◆ Items from a data source
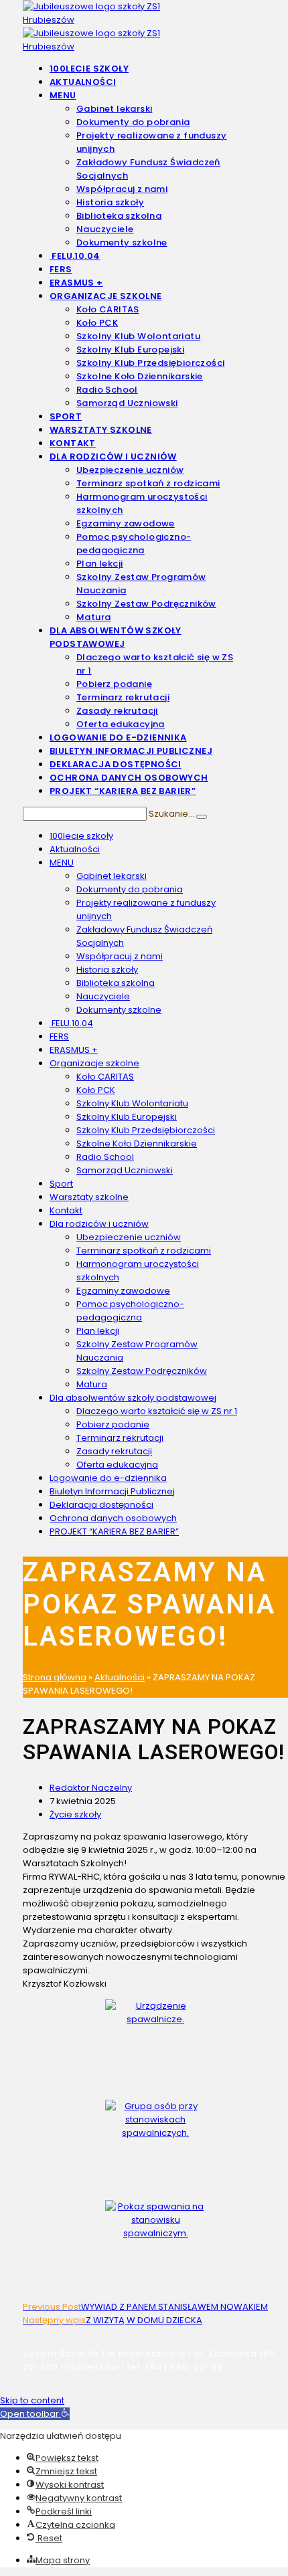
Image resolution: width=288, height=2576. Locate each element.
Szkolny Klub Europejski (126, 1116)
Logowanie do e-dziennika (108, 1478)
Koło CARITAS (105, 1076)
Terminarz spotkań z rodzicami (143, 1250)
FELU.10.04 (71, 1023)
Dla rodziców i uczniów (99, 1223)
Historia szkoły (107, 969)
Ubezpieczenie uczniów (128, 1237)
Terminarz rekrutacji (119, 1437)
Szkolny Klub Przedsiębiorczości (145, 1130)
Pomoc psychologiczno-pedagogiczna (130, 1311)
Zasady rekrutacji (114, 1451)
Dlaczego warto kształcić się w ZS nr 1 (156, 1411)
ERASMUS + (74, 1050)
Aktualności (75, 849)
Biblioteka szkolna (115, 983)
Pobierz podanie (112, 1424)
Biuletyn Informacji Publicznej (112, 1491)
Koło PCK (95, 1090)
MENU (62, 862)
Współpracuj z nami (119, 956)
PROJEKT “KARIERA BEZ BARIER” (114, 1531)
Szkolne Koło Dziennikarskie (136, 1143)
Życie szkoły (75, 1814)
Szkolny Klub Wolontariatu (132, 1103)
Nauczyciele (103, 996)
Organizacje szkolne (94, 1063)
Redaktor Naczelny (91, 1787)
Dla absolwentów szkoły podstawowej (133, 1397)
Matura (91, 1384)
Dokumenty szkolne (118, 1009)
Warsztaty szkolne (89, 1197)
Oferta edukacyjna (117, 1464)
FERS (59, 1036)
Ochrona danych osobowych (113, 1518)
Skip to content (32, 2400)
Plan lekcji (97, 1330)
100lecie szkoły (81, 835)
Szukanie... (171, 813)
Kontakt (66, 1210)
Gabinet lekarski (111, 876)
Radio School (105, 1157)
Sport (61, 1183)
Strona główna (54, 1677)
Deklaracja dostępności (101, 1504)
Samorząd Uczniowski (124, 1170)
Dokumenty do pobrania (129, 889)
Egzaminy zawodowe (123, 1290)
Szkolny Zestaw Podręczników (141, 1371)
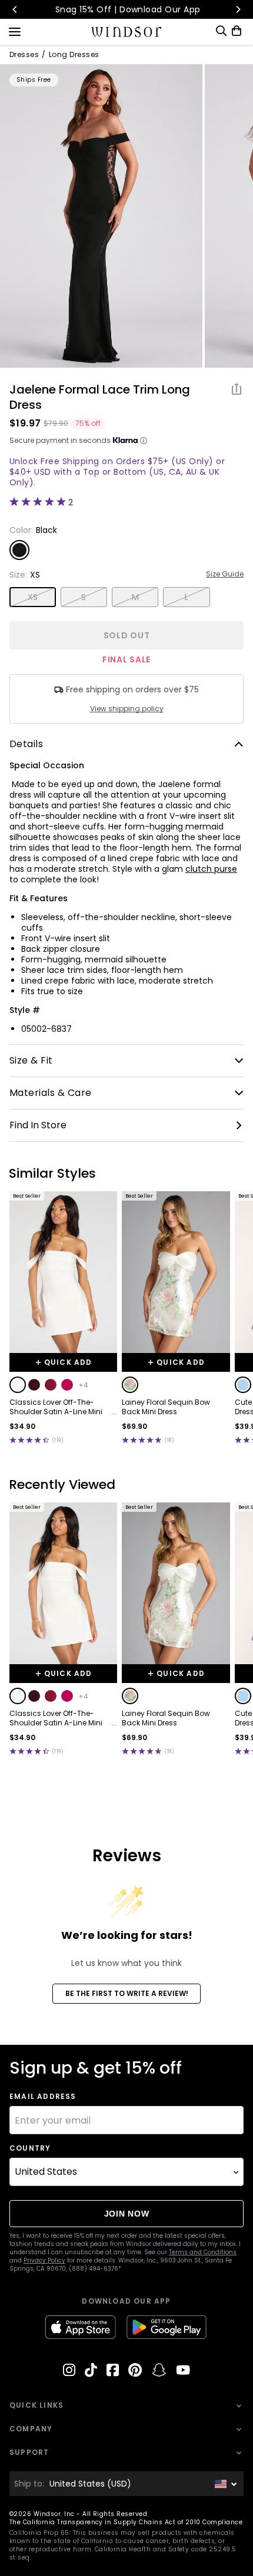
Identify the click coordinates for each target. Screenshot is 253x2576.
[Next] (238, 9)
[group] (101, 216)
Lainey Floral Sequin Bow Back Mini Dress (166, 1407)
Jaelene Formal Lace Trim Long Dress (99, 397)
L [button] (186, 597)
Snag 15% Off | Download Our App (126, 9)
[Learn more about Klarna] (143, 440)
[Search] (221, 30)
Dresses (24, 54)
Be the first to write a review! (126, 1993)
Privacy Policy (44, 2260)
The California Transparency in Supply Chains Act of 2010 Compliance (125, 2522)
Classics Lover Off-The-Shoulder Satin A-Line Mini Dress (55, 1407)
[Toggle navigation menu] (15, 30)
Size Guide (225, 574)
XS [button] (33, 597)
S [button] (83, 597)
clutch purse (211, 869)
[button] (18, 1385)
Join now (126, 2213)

◆ PROBLEM REQUIREMENTS
The task calls for every record to be transcribed exactly, with no images included.

◆ ANSWER BELOW
Image resolution: width=288, height=2576. Locate each element.
Szkolny Klub Europejski (126, 1116)
Logowanie do e-dziennika (108, 1478)
Koło CARITAS (105, 1076)
Terminarz spotkań z rodzicami (143, 1250)
FELU.10.04 (71, 1023)
Dla rodziców i uczniów (99, 1223)
Historia szkoły (107, 969)
Ubezpieczenie uczniów (128, 1237)
Terminarz rekrutacji (119, 1437)
Szkolny Klub Przedsiębiorczości (145, 1130)
Pomoc psychologiczno-pedagogiczna (130, 1311)
Zasady rekrutacji (114, 1451)
Dlaczego warto kształcić się w ZS nr 1 (156, 1411)
ERASMUS + (74, 1050)
Aktualności (75, 849)
Biblioteka szkolna (115, 983)
Pobierz podanie (112, 1424)
Biuletyn Informacji Publicznej (112, 1491)
Koło PCK (95, 1090)
MENU (62, 862)
Współpracuj z nami (119, 956)
PROJEKT “KARIERA BEZ BARIER” (114, 1531)
Szkolne Koło Dziennikarskie (136, 1143)
Życie szkoły (75, 1814)
Szkolny Klub Wolontariatu (132, 1103)
Nauczyciele (103, 996)
Organizacje szkolne (94, 1063)
Redaktor Naczelny (91, 1787)
Dla absolwentów szkoły podstawowej (133, 1397)
Matura (91, 1384)
Dokumenty szkolne (118, 1009)
Warsztaty szkolne (89, 1197)
Oferta edukacyjna (117, 1464)
FERS (59, 1036)
Ochrona danych osobowych (113, 1518)
Skip to content (32, 2400)
Plan lekcji (97, 1330)
100lecie szkoły (81, 835)
Szukanie... (171, 813)
Kontakt (66, 1210)
Gabinet lekarski (111, 876)
Radio School (105, 1157)
Sport (61, 1183)
Strona główna (54, 1677)
Deklaracja dostępności (101, 1504)
Samorząd Uczniowski (124, 1170)
Dokumenty do pobrania (129, 889)
Egzaminy zawodowe (123, 1290)
Szkolny Zestaw Podręczników (141, 1371)
Identify the click coordinates for each target. Screenshot is 253x2576.
[Next] (238, 9)
[group] (101, 216)
Lainey Floral Sequin Bow Back Mini Dress (166, 1407)
Jaelene Formal Lace Trim Long Dress (99, 397)
L [button] (186, 597)
Snag 15% Off | Download Our App (126, 9)
[Learn more about Klarna] (143, 440)
[Search] (221, 30)
Dresses (24, 54)
Be the first to write a review! (126, 1993)
Privacy Policy (44, 2260)
The California Transparency in Supply Chains Act of 2010 Compliance (125, 2522)
Classics Lover Off-The-Shoulder Satin A-Line Mini Dress (55, 1407)
[Toggle navigation menu] (15, 30)
Size Guide (225, 574)
XS [button] (33, 597)
S [button] (83, 597)
clutch purse (211, 869)
[button] (18, 1385)
Join now (126, 2213)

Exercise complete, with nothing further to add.